On the coast of Africa there are two descriptions of slaves, namely, the immediate descendants of slaves, and those who are reduced to slavery in the different ways I have described. The former are seldom sold, except for theft, but the most trivial transgression of this kind is often made a pretext for selling them. At Goree I was present at several publick sales of young women,[1] who were sold for acts of petty larceny, which scarcely deserved the name of crimes. The treatment these last experience is mild, when compared to that of the wretches, who are enslaved by force or fraud, and who are treated exactly like wild beasts. They are confined in prisons or dungeons, resembling dens, where they lie naked on the sand, crowded together and loaded with irons. In consequence of this cruel mode of confinement, they are frequently covered with cutaneous eruptions. Ten or twelve of them feed together out of a trough, precisely like so many hogs. There is even less care taken of them than of brutes, while they are confined in these horrid receptacles, and, till they are stowed away in the slave vessels, to be sent from the coast; nor are they worse treated on board, if we may credit some accounts.
I am very sorry that humanity obliges me here to divulge a most barbarous practice, frequently used by the French traders in the Middle Passage. I have been assured by several of their merchants and captains, that when detained by calms, or contrary winds, occasioning a shortness of provisions and water; or when some fatal disease happens to break out among the slaves, they never fail to mix corrosive sublimate, or some other active poison with their visuals, and thus coolly dispatch the wretches committed to their charge. They affirm that it would be an act of imprudence to undertake such a voyage unprovided with poisonous drugs, and they boast of being less cruel than the Dutch and the English, who in similar circumstances throw the innocent victims over-board without ceremony.[2]

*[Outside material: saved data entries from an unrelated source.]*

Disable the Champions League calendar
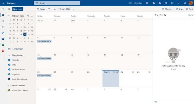This screenshot has width=194, height=104. pyautogui.click(x=9, y=90)
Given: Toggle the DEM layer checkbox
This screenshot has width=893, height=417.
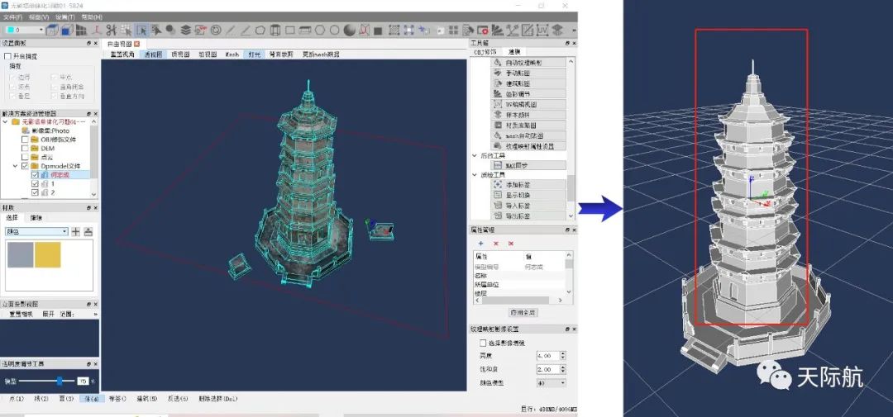Looking at the screenshot, I should (x=24, y=148).
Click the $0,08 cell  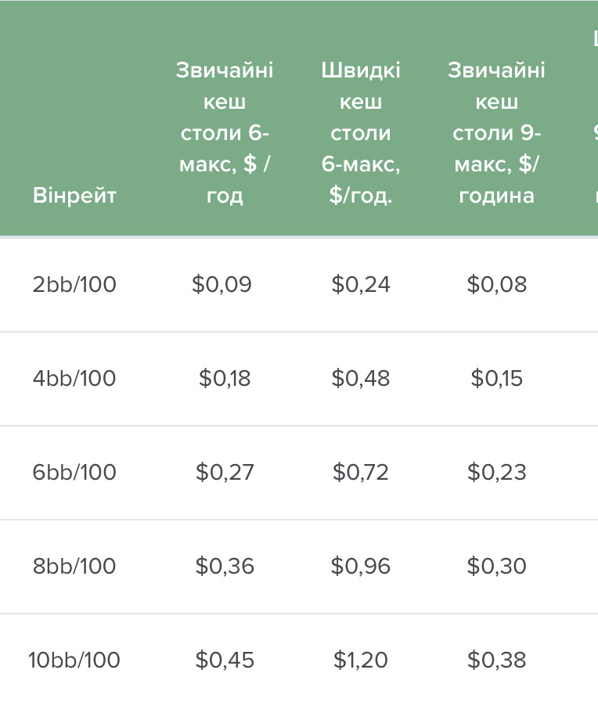(x=497, y=284)
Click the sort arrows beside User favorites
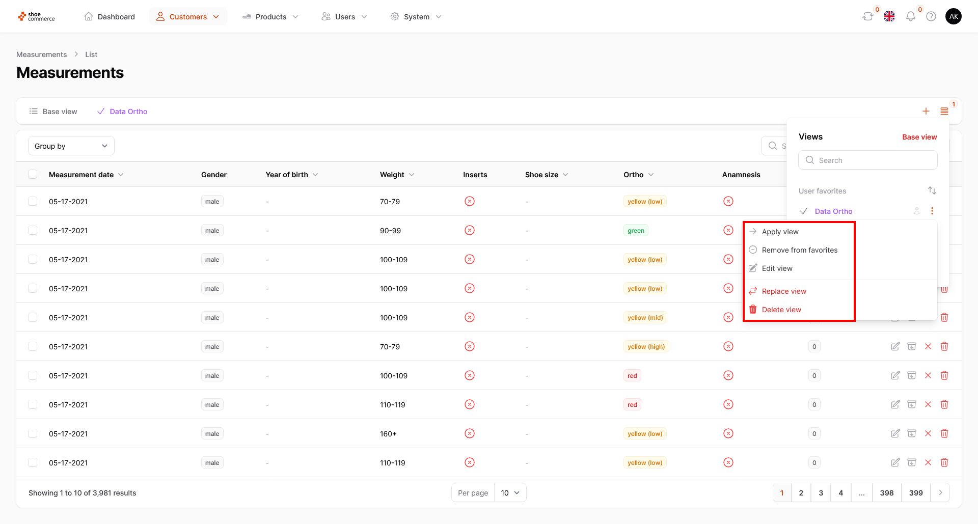Image resolution: width=978 pixels, height=524 pixels. pyautogui.click(x=932, y=190)
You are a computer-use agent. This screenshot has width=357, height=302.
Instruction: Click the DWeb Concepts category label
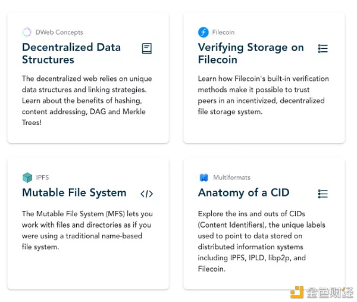(59, 32)
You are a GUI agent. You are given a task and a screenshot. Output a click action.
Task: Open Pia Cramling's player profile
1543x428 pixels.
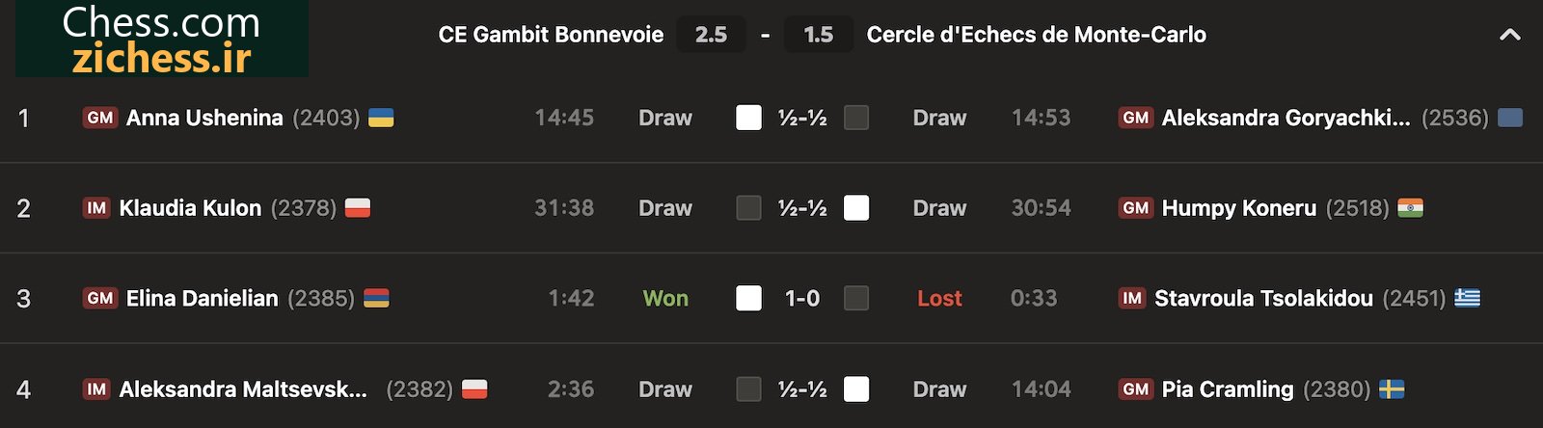tap(1228, 388)
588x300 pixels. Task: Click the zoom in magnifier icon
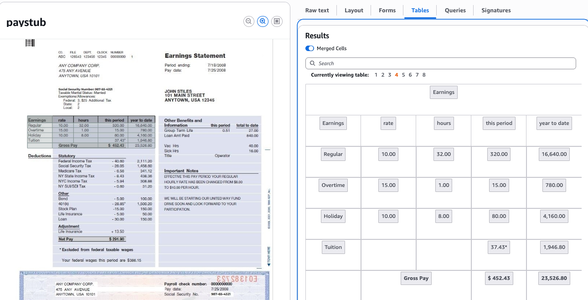pos(263,21)
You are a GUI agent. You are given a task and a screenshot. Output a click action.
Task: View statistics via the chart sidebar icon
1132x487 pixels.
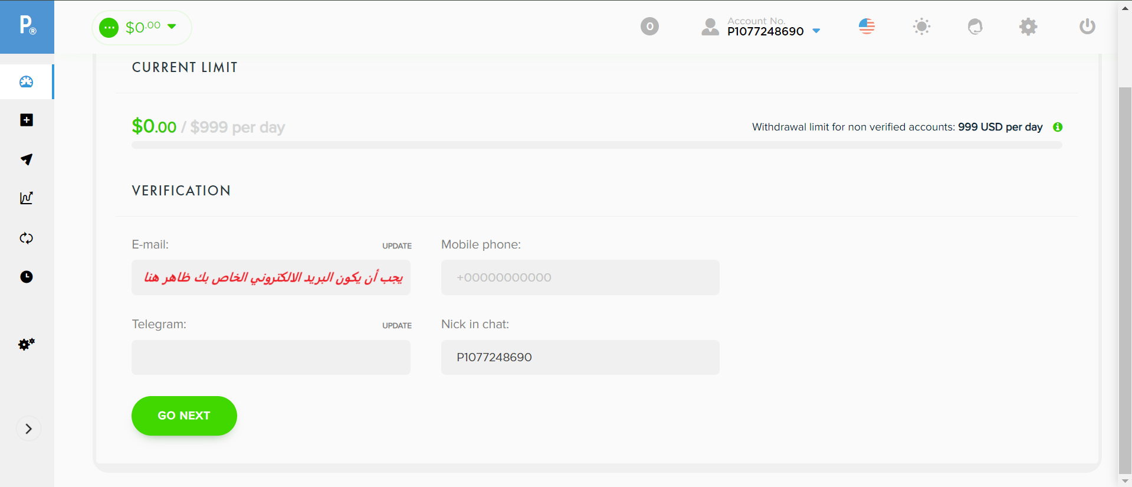27,198
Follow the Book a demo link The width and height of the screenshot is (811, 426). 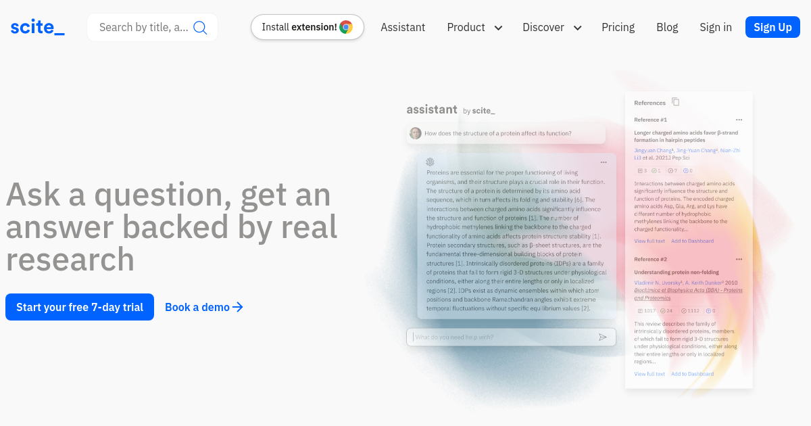[203, 307]
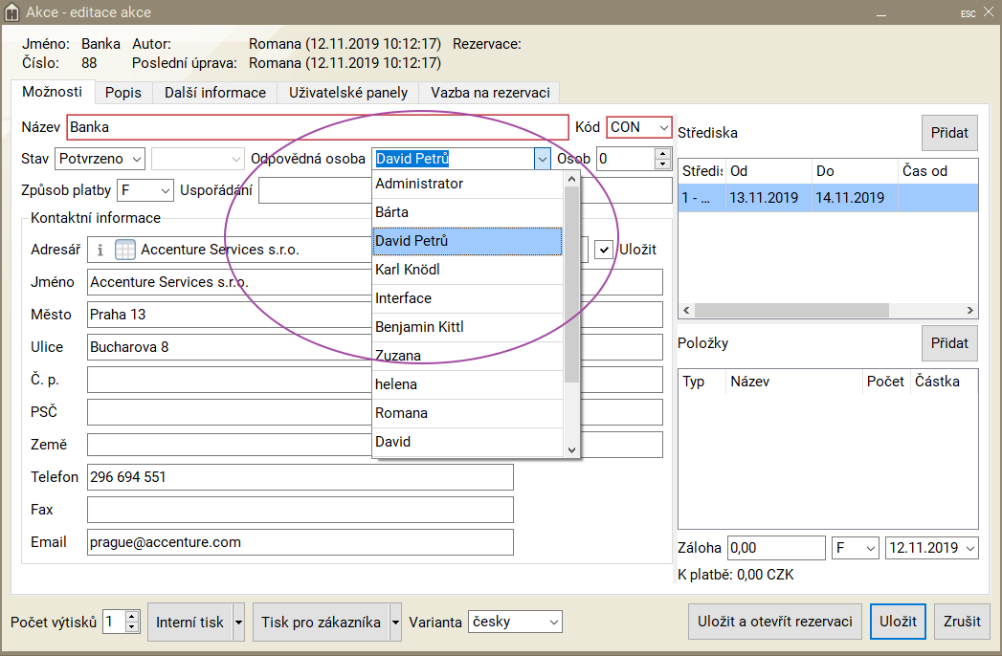
Task: Toggle the Uložit checkbox
Action: tap(604, 250)
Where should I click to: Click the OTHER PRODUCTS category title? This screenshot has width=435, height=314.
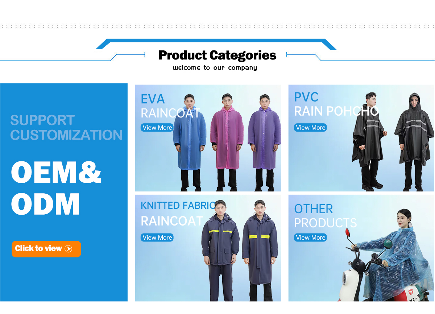[325, 216]
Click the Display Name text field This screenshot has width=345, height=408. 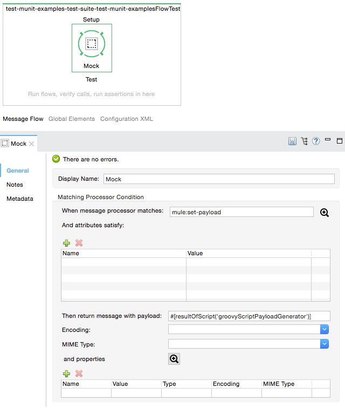(218, 179)
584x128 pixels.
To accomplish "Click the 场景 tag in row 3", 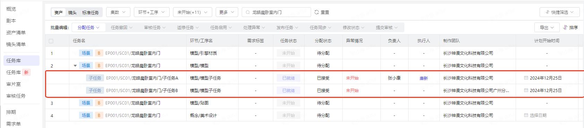I will click(86, 103).
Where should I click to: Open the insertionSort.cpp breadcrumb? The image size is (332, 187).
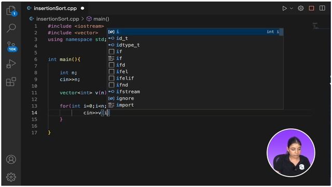tap(54, 19)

Of the above cruel practice, my journal furnishes a melancholy instance, communicated to me by Capt. L. of Havre de Grace. About two years ago, a slave vessel belonging to Brest, having been becalmed in the Middle Passage, fell short of provisions and water. The Captain on this occasion had recourse to poison, by which so great a number was daily dispatched, that of five hundred slaves, only twenty-one arrived at Cape François.